Re: Ubuntu CDs contain no sources
- To: email@example.com
- Subject: Re: Ubuntu CDs contain no sources
- From: Olive <firstname.lastname@example.org>
- Date: Tue, 08 Nov 2005 20:39:39 +0100
- Message-id: <email@example.com>
- In-reply-to: <20051108163626.GA3821@cascardo.localdomain>
- References: <20051108123707.GA14603@cascardo.localdomain> <1131457867.6130.3.camel@mordor> <20051108135704.GA14822@cascardo.localdomain> <20051108163626.GA3821@cascardo.localdomain>
On Tue, Nov 08, 2005 at 11:57:05AM -0200, firstname.lastname@example.org wrote:
What do you people in debian-legal think about people who distribute
ISO images on their websites but no ISO with sources nor a written
promise? Should we consider there is an implicit offer and just ask
for the sources?
I will reply my own message in response to Olive and Joey Hess.
That's also my non-lawyer's opinion. What I will say is some reasoning
about requiring the same terms for copying binaries and source. Not
following them by the word may be mere toleration by the copyright
holder or because the distributor makes sure source distribution
occurs when it is requested.
But why? Why should the offer for copying the source be made in the
same terms as the copying of the binaries? Because a distributor may
make it difficult for someone to get the sources. It may put the
sources on a machine with low bandwidth, which would take a thousand
times the time to download the binary. Or else it may put the source
behind a proprietary protocol, which would require the installation of
some software under some unreasonable license (imagine one which only
allows its use if you do not develop software for the same purposes).
The following situation is a good example:
The author of a popular software decides to stop distribution of
binaries, since it is GPL-licensed and contains other people's
contributions.
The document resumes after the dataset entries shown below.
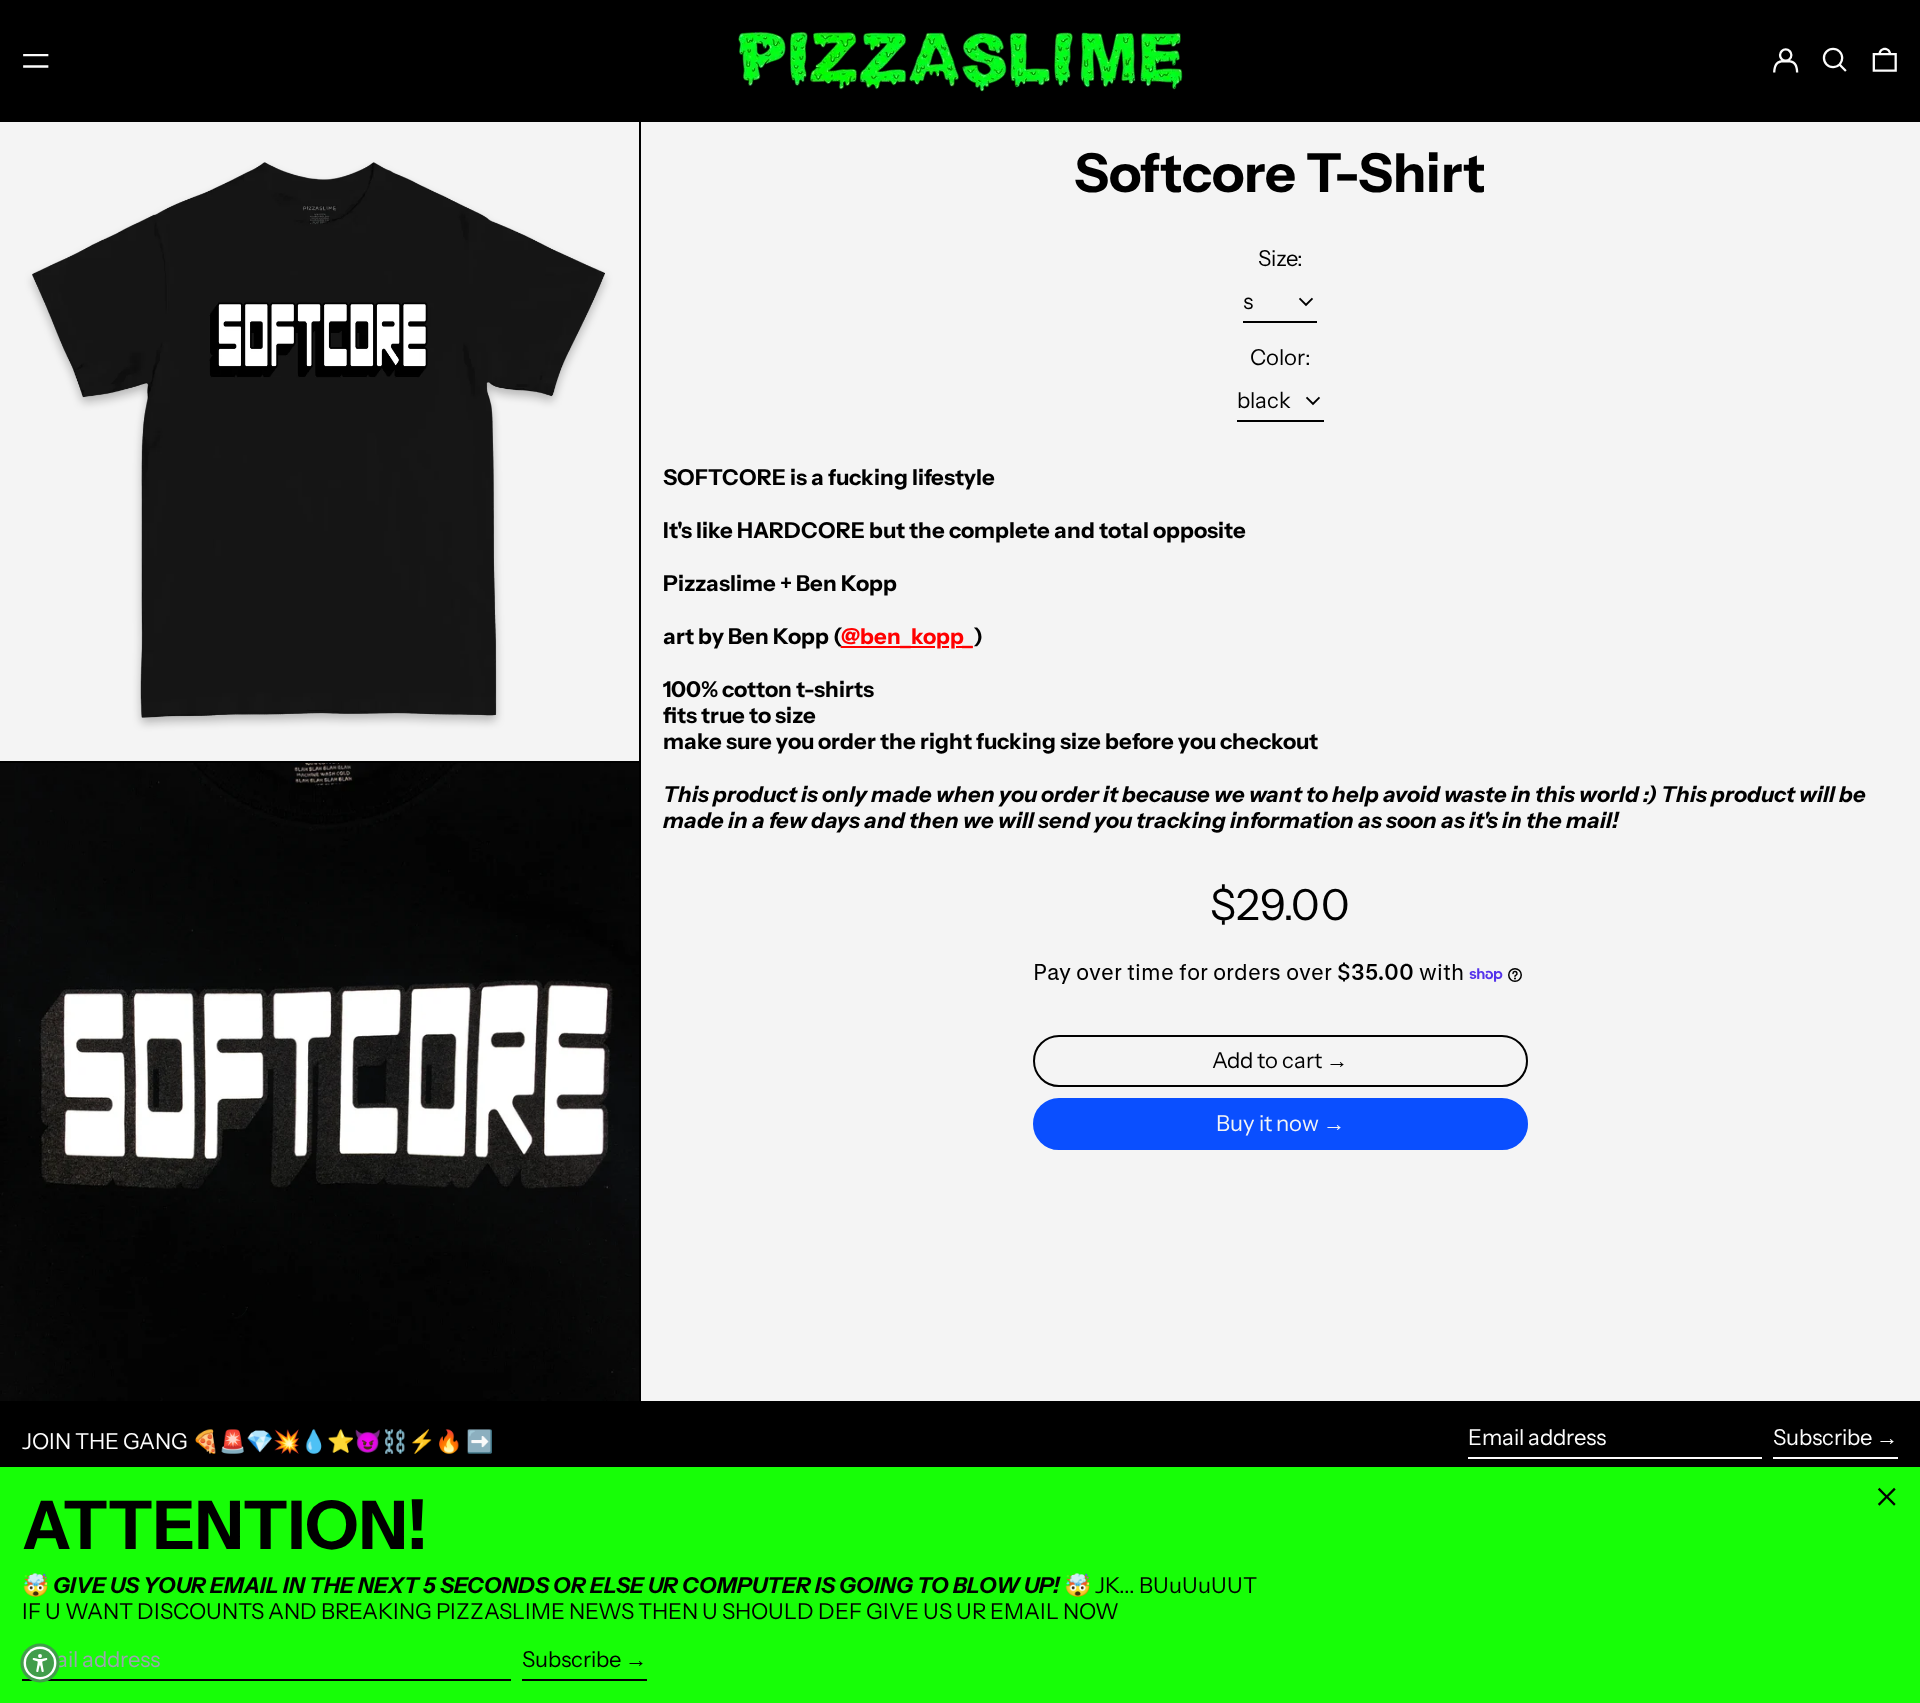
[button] (1835, 60)
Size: (1280, 259)
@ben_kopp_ (907, 636)
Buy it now (1267, 1123)
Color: (1280, 358)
He decides using some SCM software which uses a
non-documented proprietary protocol and does not allow its
redistribution and would require you to pay a $1000 fee. The author
also stops making releases of tarballs, saying the SCM is a wonderful
piece of software and does not require releases any more. And that any
one can buy the SCM software and get the sources. He is allowed to do
all of that.
Some redistributor gets the source, makes no modification to it and
puts a compiled version so everybody can download it without paying
for the download itself or the SCM software so he can get the sources
and build it itself.
Now, you get the binaries from this distributor, asks him for the
sources and he tells you it is freely available on the net by the
author's SCM repository. Is this reasonable? Then imagine the author
and the distributor are the same person (and perhaps, not the original
author, but someone who makes modifications to the software.)
That's why you should offer an *equivalent* access to the sources in
the *same* place.
Any disagreements and comments are welcome. Remember I have the
opinion that it is reasonable if you put the sources under a different
place but with equivalent access (similar bandwidth and availability
and such) or under some different protocols or formats as long as they
are pretty standard and there are plenty of popular and free software
available to get them. However, it's better to play safe and do not
count with an author and a judge that do not agree with this.
It seems indeed clear that if the source are available with standard
tools, this can be interpreted as equivalentg access. Interpreting
*equivalent* too striclty leads to absurd situations where everyone
violates the GPL; for example Debian distribute binary as .deb format;
in what format should they thus ditribute the source? It would be more
than absurd to requires that Debian ditribute source also in .deb
format. An ISO file is just a kind of archive that can be extracted with
very standard tools, just as tar.gz.